— What you have to do —
When copying the data below, keep only the lines from the one with "Open the Front Relief dropdown" through the one with "Task: Click the Profile", word for word, and skip the pictures.
------------------------------------------------------------------------
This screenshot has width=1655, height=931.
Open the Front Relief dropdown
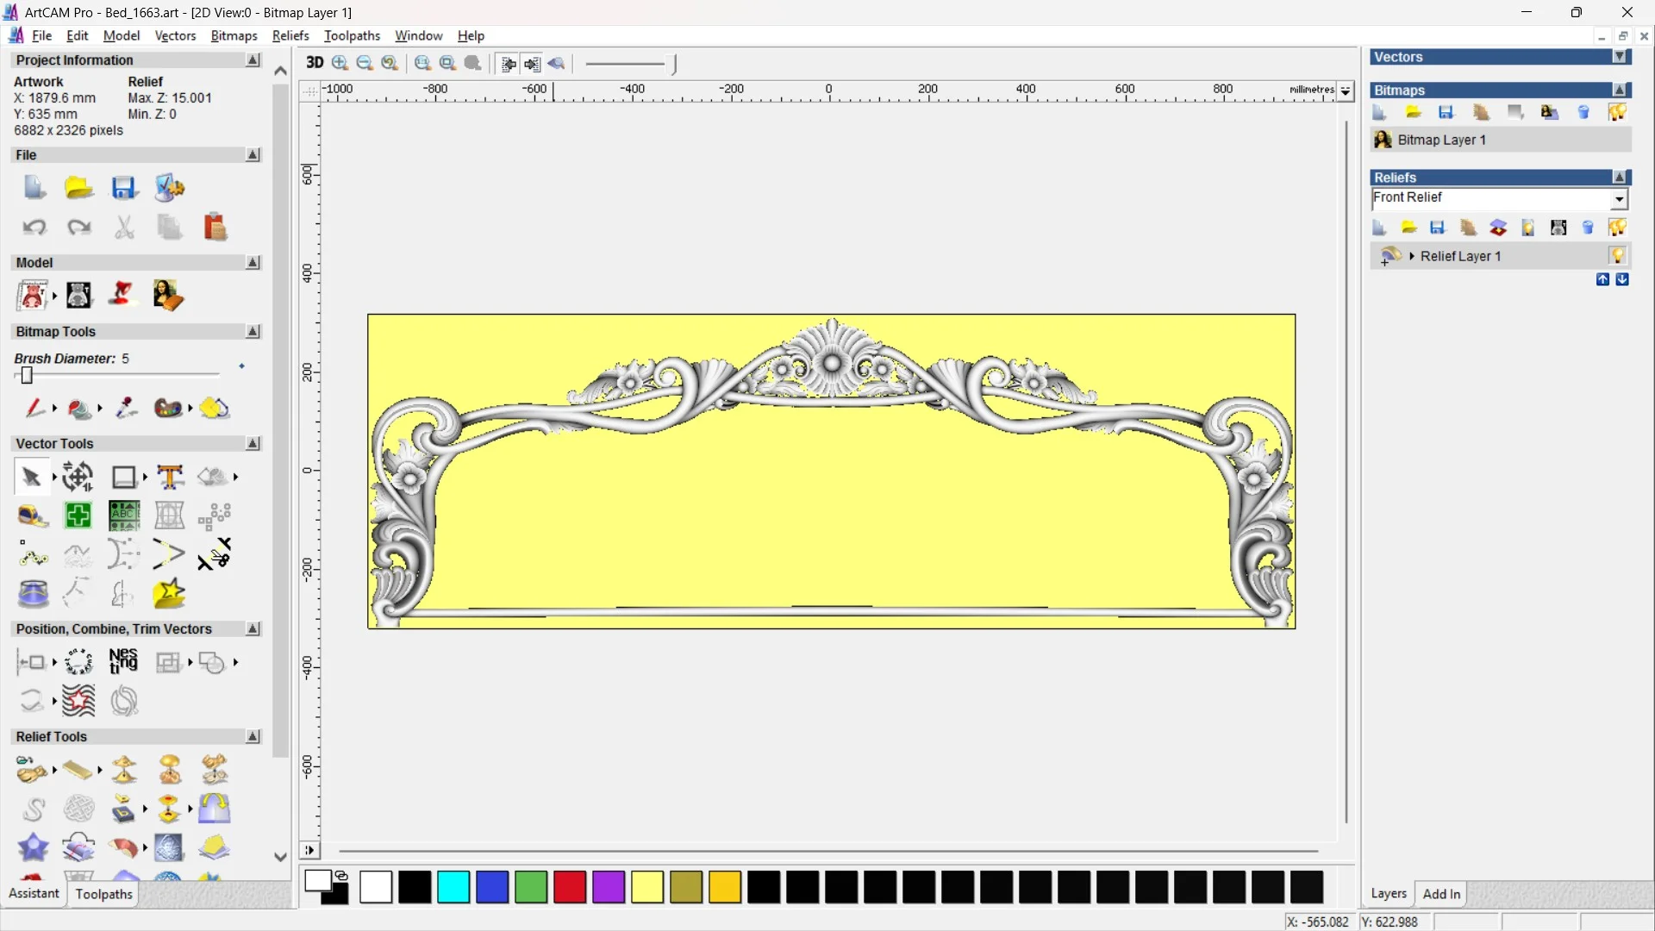pyautogui.click(x=1619, y=199)
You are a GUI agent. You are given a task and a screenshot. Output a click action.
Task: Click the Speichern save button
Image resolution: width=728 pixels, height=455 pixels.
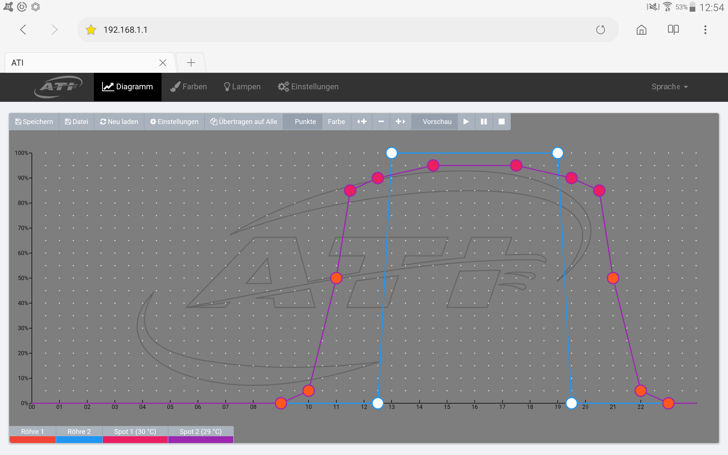click(x=34, y=122)
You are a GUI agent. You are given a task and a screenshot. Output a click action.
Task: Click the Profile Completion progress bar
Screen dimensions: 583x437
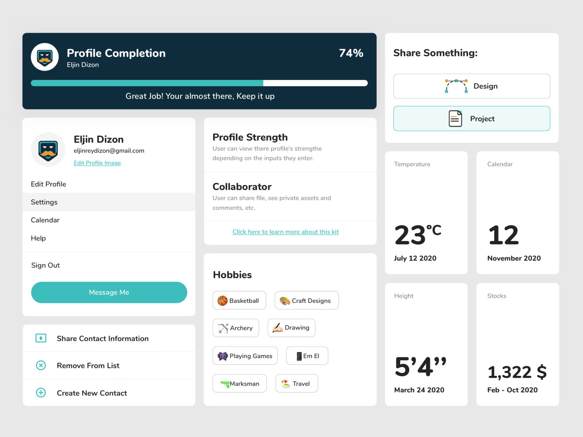199,83
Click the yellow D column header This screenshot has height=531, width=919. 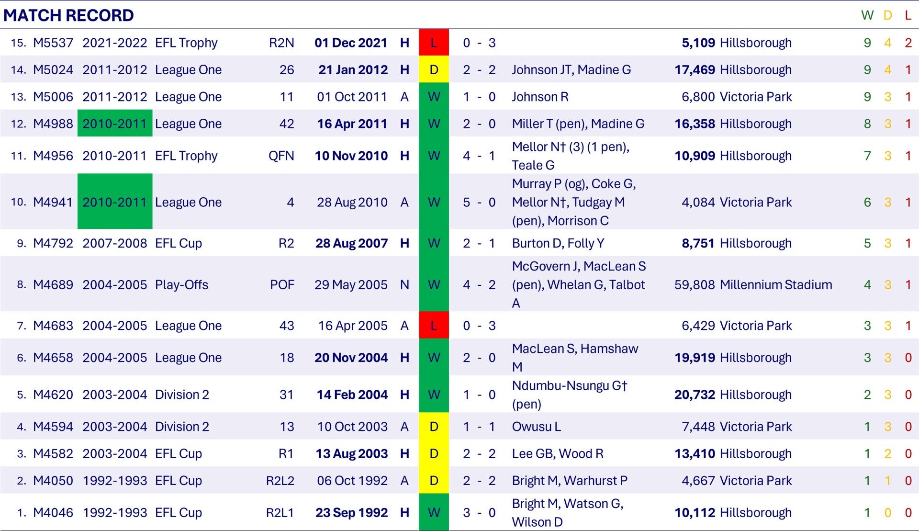[887, 15]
------------------------------------------------------------------------
— Worked solution —
Open the Front Relief dropdown
pyautogui.click(x=1619, y=199)
You are a GUI agent. You are given a task and a screenshot. Output a click action.
Task: Click the Speichern save button
Image resolution: width=728 pixels, height=455 pixels.
click(x=34, y=122)
You are a GUI agent. You are given a task and a screenshot. Output a click action.
Task: Click the Profile Completion progress bar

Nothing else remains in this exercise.